I agree with and recognise a lot of what's already been said here. Suffice to say, I can't imagine being without Tolkien. Even through the dark-ages of the 1990s when Tolkien was not cool I defended LOTR as my favourite book. It's been with me since I was 12 and as I've grown older I can see that a lot of the aspects I found within Tolkien semed to gel with and deepen pre-existing ideas or characteristics I had.

I was brought up on fairy stories and horrifying local folk tales, so I reckon it was only a matter of time before I discovered Tolkien. The first thing Tolkien inspired in me was the urge to read more fantasy, but it just did not match up, even though along the way I've discovered a handful of rare works which are wonderful.
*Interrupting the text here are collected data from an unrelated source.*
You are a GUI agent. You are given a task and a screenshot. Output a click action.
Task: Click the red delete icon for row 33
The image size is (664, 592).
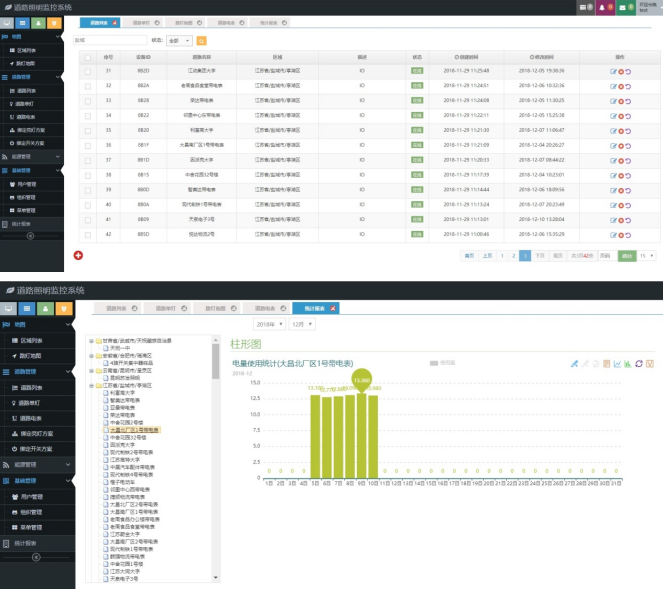(x=620, y=101)
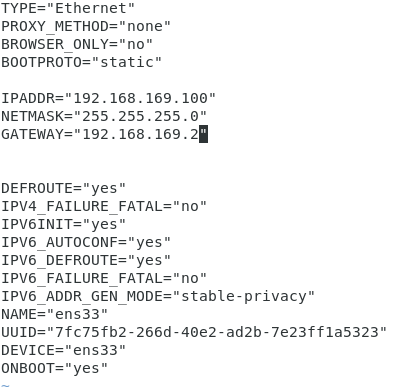Click the IPV4_FAILURE_FATAL="no" line
Screen dimensions: 406x387
pyautogui.click(x=104, y=206)
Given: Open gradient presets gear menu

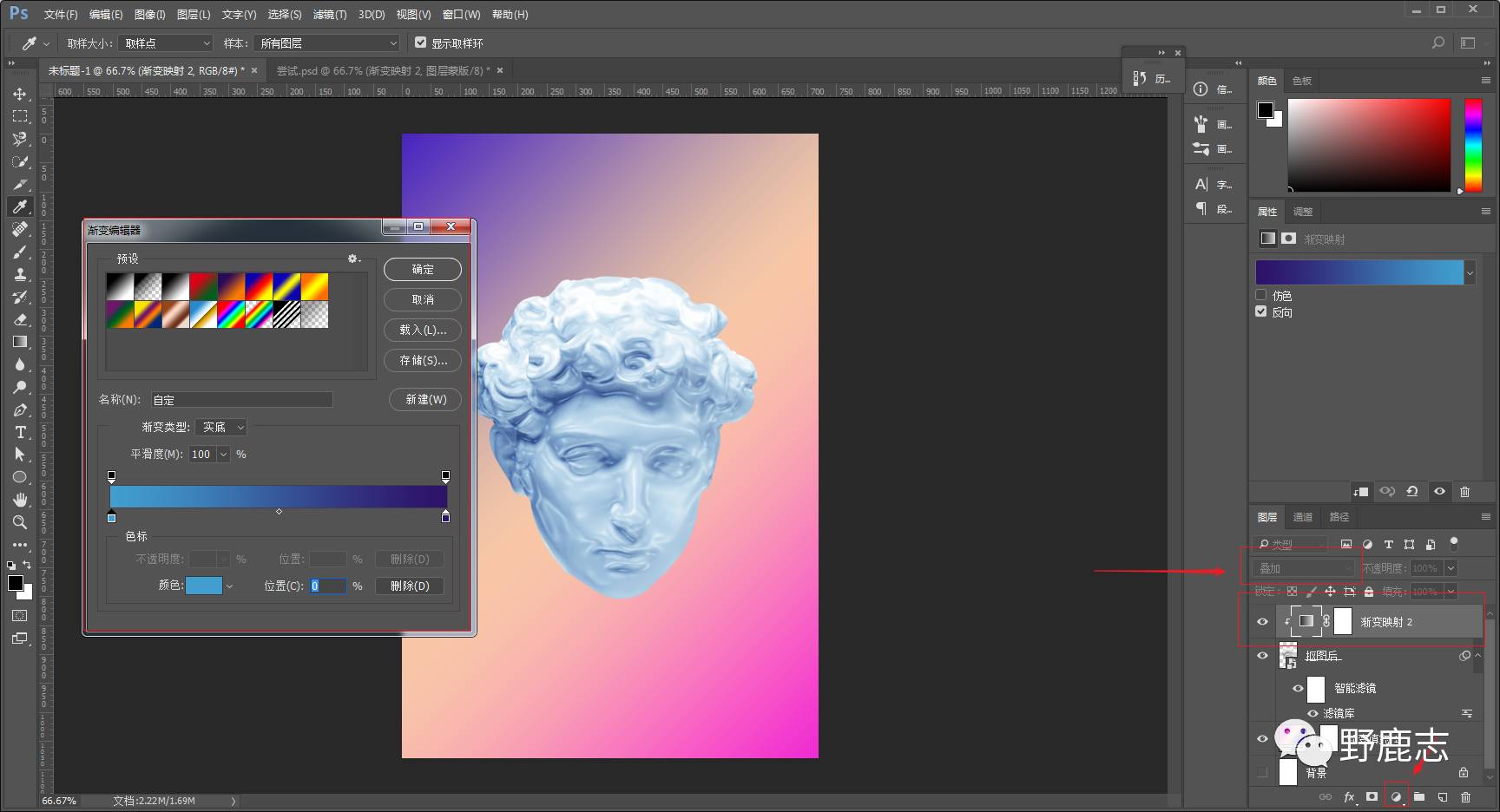Looking at the screenshot, I should [353, 259].
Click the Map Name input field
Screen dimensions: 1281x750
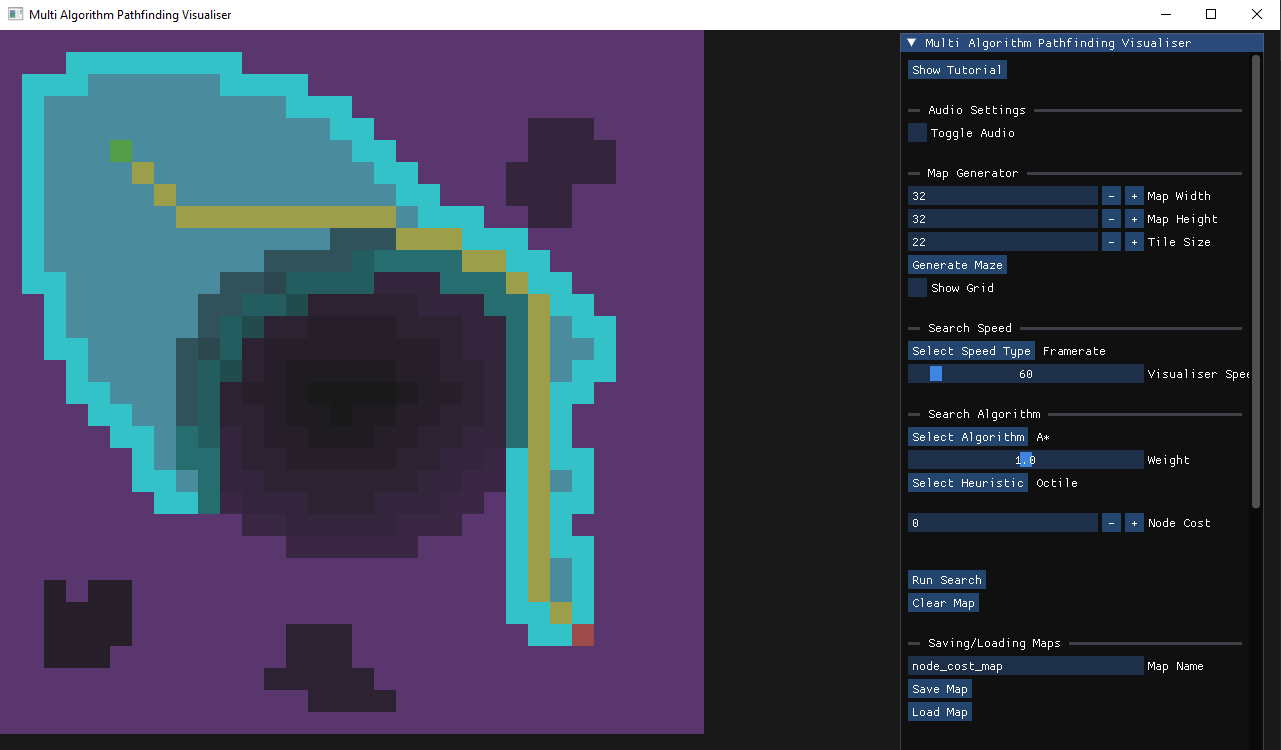1025,666
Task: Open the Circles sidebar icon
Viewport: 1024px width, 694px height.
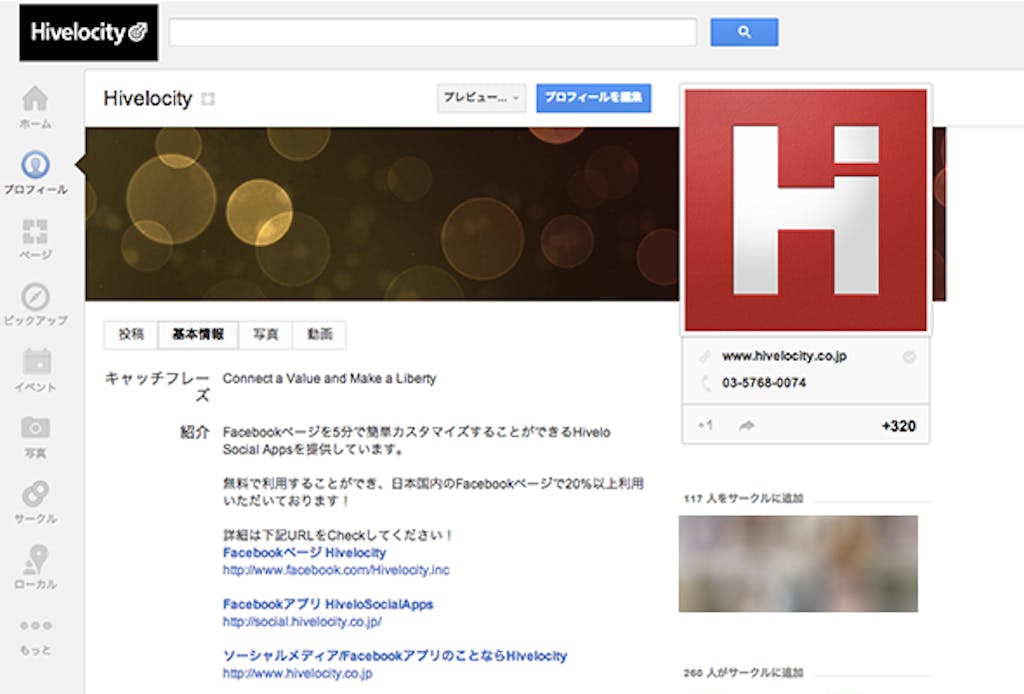Action: tap(35, 495)
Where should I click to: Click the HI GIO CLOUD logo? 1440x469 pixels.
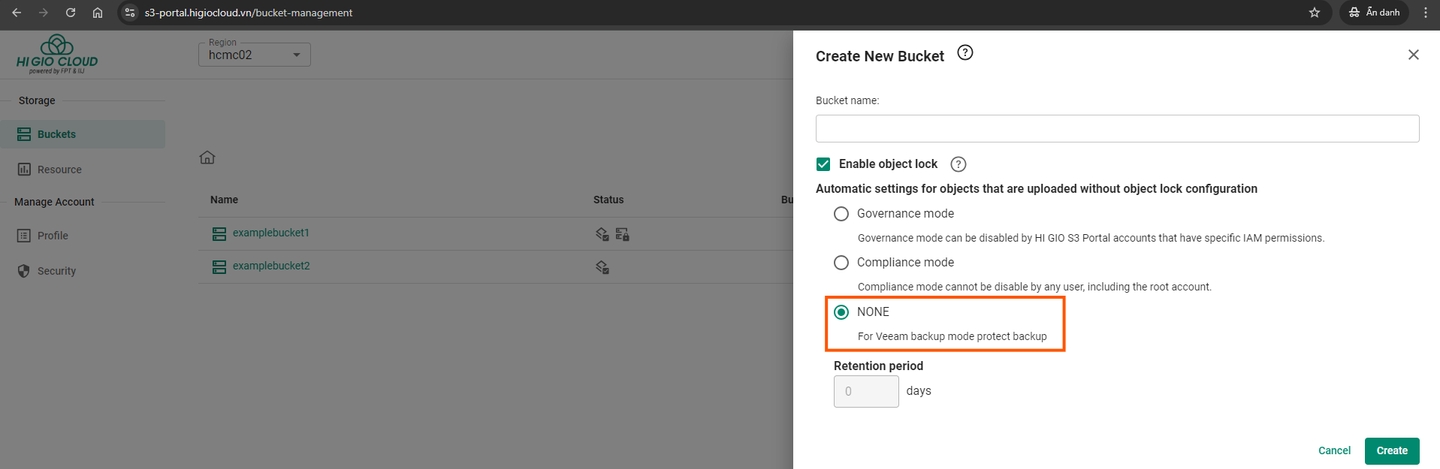pos(57,55)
Probably due to me not being satisfied in the fiction I had read, I also read a lot about myths and legends, particularly in the British tradition. Leading on from this, I also developed a great interest in history and archaeology.

One thing I can certainly put down to Tolkien was my interest in language. Tolkien stimulated an unnoticed interest in linguistics and poetry which eventually culminated in me wanting to study English (even though I still think I would have been much better doing architecture or ancient history).

One of my parents constantly challenged all of us with discussions about politics, morals, philosophy and so on, and Tolkien deepened this questioning. Like the characters in ME, I don't have a specified religion, but I do have something which might be called faith, and I see not just right and wrong, but the 'grey' areas in between, as did Gandalf.

Tolkien hasn't influenced everything about me by a long way; there are many other things which have contributed to the way I think, but I can't deny the influence.

mark12_30
11-26-2004, 09:17 PM
...Up.

Theron Bugtussle
11-29-2004, 07:03 PM
...because I think that LotR had a deep effect on me, highly personal. But like one other person has posted, I think I recognized in the book a morality and an idealism that was already formed in me but longed for expression intellectually. That was satisfied upon reading, and confirmed upon various rereadings. I think that the book did have a strong positive effect on me.

I think the source of my preexisting worldview was the Bible, which I read quite a bit as a child, frequently on my own, not related to church or family requirements or expectations. I credit the Holy Spirit with speaking to me (to my spirit--no audible voices) often when I read the Bible, especially when meditating on it.

I read LotR first probably in about 8th grade (say at 13-14 years old). It was also a time of considerable Bible reading for me.

mark12_30
08-14-2005, 07:59 PM
This here thread being a perennial favorite of mine, up it comes. My latest update is that both Galadriel and Tom Bombadil (as in Bombadil Goes Boating, and chats with Farmer Maggot) have re-focused my view of (ready for this?) prayer and church planting. Yep. You never know what a good Faery-tale will give you a glimpse of....

Joy
08-14-2005, 08:11 PM
Helen, please do explain :) I love this topic, btw.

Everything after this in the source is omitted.